With their Last Night At The Proms concert, the British Philharmonic Concert Orchestra, under conductor Anthony Kraus and presenter Mark Langley, gave us most of the familiar favourites performed with all the traditional gusto, the pomp and circumstance, and a veritable forest of Union Jacks.
The enterprising and very varied program had a tiptoe start with a less familiar Rossini overture ( Italian Girl in Algiers) which brought out some delightful woodwind playing.
Some of the brass section were less secure and seemed over-stretched, particularly in the Elgar marches, but the overall balance from the orchestra sounded well in the warm acoustics of the Playhouse.
The music included in the programme was not just of the home-grown jingoistic variety – there was a dash of Gershwin and Cole Porter and a generous helping of Italian opera. Some light classics attracted a murmured ripple of recognition as theme tunes from old radio shows.

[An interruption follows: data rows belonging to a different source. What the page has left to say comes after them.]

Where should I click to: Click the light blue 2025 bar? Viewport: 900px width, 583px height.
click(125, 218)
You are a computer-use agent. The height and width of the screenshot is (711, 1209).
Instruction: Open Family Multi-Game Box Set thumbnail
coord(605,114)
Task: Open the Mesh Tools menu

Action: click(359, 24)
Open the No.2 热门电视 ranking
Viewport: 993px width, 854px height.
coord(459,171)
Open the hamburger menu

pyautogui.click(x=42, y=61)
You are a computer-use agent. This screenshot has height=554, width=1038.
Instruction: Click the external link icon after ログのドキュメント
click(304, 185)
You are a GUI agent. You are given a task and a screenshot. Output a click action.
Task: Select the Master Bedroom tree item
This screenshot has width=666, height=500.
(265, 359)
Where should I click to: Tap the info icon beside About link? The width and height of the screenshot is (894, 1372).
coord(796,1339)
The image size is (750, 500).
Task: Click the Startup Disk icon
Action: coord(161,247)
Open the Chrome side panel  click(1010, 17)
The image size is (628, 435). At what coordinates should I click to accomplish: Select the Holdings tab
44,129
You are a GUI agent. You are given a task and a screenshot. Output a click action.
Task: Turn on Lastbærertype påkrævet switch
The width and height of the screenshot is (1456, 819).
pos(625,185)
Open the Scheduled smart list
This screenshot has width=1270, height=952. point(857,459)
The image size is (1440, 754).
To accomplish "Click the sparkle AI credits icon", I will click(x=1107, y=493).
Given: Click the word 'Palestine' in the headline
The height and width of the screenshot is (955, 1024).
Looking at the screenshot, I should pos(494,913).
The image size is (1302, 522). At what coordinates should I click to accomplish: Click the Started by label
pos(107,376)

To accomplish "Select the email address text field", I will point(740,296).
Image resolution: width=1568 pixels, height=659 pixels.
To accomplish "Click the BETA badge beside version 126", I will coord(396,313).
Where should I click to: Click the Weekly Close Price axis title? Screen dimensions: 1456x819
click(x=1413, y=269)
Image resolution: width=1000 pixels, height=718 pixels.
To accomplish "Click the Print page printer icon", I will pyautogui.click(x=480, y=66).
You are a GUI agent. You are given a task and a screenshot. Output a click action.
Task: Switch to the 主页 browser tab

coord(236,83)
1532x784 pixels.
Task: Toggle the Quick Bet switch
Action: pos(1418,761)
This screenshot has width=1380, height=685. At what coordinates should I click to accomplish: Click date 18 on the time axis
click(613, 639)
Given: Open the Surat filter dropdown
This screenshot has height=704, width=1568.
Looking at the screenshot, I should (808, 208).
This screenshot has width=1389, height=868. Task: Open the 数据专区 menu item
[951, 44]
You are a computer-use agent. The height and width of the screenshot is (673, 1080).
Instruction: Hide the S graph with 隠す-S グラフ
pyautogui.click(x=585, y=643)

Soloists Gillene Butterfield and Andrew Forbes Lane had the witty personalities needed to engage the audience – their vocal duets of a well-chosen medley of Abba songs and music from Oliver! were very well-received.
For their part the audience could hum along to the Dambusters March, whistle and clap along in traditional style to Sir Henry Wood’s Sailor’s Hornpipe. In contrast, an impressive performance of Nimrod, with spoken words from Richard II, was heard in rapt silence.
Purists might argue that it is dumbing down classical music to mix it with modern pop and include stories, recitations and jokes (however old) between the pieces, but if this imaginative programming attracts a wider audience, that can only be a good thing. A great tune will always be a great tune whether from a 19th century opera (La Donna e Mobile in Rigoletto) or a 20th century show (Oliver!).
The less formal atmosphere made this more of a fun concert show, ideal for a summer holiday evening at the seaside.